▶ **PROBLEM**: Only one range belongs in the answer: the line holding "The width and height of the screenshot is (271, 144)." through the last line of the records, reproduced as is.

_____

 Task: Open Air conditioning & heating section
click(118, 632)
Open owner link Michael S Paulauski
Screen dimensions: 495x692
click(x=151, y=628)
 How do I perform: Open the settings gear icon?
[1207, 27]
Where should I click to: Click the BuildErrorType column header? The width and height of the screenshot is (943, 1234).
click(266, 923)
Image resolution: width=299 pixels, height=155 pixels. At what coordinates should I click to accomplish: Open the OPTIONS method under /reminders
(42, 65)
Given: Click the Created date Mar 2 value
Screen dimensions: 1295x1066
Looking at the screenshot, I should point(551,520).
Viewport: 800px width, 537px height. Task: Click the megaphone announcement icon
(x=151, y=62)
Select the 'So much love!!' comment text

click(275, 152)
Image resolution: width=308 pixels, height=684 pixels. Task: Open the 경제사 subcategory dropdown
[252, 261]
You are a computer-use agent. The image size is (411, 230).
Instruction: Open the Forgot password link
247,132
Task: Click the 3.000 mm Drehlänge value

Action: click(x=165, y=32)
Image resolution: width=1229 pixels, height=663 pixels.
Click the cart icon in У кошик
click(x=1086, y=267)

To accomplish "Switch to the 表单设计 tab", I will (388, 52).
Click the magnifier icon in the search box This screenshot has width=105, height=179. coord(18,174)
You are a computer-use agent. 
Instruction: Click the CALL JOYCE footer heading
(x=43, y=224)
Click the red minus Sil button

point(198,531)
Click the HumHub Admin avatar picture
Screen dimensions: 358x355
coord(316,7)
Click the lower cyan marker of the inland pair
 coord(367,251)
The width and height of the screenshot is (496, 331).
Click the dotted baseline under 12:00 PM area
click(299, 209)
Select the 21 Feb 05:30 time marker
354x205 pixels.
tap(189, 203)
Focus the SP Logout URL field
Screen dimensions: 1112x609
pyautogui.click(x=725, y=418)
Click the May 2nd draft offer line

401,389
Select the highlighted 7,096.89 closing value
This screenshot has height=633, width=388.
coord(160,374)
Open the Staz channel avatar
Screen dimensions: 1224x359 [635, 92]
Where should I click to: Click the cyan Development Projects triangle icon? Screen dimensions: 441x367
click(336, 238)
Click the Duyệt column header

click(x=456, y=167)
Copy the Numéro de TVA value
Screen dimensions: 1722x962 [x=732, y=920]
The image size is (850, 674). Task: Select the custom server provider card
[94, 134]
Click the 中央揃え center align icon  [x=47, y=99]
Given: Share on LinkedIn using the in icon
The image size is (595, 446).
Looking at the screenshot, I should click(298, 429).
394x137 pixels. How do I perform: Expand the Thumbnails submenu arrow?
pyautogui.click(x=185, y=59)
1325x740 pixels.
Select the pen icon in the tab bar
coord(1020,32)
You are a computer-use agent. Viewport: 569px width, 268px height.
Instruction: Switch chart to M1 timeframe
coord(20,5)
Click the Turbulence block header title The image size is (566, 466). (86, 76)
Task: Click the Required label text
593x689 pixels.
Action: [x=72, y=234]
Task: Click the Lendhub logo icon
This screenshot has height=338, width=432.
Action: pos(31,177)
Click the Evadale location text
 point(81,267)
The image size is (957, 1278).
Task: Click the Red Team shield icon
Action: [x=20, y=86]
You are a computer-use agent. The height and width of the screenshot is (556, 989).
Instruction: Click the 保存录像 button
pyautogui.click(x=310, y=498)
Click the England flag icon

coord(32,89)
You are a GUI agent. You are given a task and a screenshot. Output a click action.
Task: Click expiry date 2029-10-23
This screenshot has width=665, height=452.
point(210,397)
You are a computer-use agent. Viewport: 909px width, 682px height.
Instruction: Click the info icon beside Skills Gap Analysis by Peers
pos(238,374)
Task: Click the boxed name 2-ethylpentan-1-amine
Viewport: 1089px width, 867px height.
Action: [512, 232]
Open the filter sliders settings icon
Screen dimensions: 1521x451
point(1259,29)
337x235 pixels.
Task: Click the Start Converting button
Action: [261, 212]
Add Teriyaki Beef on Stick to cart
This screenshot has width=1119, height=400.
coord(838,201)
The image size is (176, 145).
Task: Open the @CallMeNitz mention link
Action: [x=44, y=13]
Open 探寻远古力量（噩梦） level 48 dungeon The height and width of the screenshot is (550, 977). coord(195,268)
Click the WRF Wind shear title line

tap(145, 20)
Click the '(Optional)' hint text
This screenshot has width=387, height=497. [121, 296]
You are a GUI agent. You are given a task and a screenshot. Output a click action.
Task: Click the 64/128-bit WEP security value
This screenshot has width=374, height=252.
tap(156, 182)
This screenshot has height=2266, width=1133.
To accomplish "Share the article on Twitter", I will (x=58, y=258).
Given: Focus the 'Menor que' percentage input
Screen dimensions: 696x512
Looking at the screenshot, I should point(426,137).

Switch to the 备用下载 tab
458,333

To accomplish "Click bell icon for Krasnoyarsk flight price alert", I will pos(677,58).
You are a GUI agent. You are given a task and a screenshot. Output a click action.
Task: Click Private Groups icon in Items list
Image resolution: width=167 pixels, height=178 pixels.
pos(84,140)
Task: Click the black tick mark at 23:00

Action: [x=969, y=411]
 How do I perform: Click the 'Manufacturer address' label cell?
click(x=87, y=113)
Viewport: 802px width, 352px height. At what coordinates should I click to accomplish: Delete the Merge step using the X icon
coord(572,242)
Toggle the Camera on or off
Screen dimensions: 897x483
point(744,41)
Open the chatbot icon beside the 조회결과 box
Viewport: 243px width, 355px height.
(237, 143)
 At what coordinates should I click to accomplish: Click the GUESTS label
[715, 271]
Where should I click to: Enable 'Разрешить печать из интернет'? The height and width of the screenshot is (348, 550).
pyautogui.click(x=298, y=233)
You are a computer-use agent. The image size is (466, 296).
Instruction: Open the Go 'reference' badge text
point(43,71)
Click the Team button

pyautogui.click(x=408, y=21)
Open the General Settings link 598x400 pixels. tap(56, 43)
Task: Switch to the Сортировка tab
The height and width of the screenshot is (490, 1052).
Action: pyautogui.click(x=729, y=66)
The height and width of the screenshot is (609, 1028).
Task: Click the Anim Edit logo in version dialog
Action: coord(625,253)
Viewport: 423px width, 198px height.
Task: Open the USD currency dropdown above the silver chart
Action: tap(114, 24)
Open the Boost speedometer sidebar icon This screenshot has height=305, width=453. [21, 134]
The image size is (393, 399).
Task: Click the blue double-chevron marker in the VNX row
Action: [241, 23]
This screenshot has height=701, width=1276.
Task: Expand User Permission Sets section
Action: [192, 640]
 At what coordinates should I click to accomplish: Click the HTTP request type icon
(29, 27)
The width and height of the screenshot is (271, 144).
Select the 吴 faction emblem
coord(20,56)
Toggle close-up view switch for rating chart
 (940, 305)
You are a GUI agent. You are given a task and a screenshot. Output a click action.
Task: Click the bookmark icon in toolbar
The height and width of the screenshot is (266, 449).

_____

▶ **EXPECTED ANSWER**:
The width and height of the screenshot is (271, 144).
Select the 吴 faction emblem
coord(20,56)
Toggle close-up view switch for rating chart
 (940, 305)
You are a GUI agent. You are given a task and a screenshot. Output a click action.
Task: Click the bookmark icon in toolbar
The height and width of the screenshot is (266, 449).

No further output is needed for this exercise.